NIH Sponsored AASK Clinical Trial: AASK Study and AASK Cohort (Dr. D. Cheek , P.I. Ploth & Gupta, sub P.I.).

AASK Multicenter Clincal Trial & AASK Cohort Multicenter Clincal Trial:
The AASK Study randomized 1176 African-American subjects between 18-70 years of age, with hypertension and impaired renal function defined by glomerular filtration rates between 20 and 65ml/min. Those subjects who qualified were randomized to one of three drug treatment regimens and to one of two goal blood pressure0 levels, normal and low. The goal of therapy was to maintain blood pressure within the participant's randomized BP range. Glomerular filtration rates were measured semiannually during the 4 year follow-up period. MUSC AASK Study recruited 65 patients, one of the highest recruitment rates of all centers. Results from the trial found that angiotensin-converting enzyme inhibitors appear to be more effective than beta blockers or dihydropyridine calcium channel blockers in slowing the rate so GFR decline. No additional benefit of slowing hypertensive nephrosclerosis disease was found with the lower blood pressure goal. (
JAMA, 11/20/02, vol 288, no 19, 2002, Results from the AASK trial - JAMA Article). 

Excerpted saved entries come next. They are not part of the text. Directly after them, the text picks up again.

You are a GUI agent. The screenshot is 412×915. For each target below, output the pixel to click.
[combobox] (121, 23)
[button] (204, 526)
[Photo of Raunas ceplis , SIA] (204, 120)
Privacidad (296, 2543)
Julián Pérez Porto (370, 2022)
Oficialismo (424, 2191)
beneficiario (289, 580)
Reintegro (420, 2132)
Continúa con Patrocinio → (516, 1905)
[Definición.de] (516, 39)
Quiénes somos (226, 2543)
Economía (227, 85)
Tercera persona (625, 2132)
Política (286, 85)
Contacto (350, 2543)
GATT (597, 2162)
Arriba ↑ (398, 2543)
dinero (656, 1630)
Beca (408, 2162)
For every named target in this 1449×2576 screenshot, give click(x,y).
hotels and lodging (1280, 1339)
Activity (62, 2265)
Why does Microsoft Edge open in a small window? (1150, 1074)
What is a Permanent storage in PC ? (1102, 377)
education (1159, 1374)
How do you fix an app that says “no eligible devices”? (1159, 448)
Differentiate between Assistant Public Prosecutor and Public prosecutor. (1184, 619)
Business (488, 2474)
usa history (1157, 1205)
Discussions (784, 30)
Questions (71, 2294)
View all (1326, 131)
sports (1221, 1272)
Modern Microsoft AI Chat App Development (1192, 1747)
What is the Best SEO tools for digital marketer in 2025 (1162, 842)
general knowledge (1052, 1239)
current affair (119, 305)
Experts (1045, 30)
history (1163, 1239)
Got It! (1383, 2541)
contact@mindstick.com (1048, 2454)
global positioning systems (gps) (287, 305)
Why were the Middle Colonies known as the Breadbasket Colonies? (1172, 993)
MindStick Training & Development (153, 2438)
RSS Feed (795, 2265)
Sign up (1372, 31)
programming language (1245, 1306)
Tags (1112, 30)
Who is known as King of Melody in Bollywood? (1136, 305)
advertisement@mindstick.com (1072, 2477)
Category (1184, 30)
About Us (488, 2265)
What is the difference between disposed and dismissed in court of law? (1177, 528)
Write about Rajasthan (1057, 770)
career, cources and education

The  AASK Cohort Multicenter Clincal Trial is the ongoing observational study for the longer term follow-up of the AASK population.  MUSC is participating in the AASK Cohort Study: D. Cheek, MD, P.I.  AASK particpants who had not reached end stage disease are being followed for blood pressure, progression of renal dysfunction and monitoring of cardiovascular events including LVH, MI and CVA. MUSC enrolled 47 participants in the Cohort.

  • The Division of Nephrology is involved in several Phase 3 and phase 4 clinical trials sponsored by pharmaceutical/device companies at any given time. Presently several such trials are ongoing (Drs. Gupta, Ulozas, Arthur, Ploth).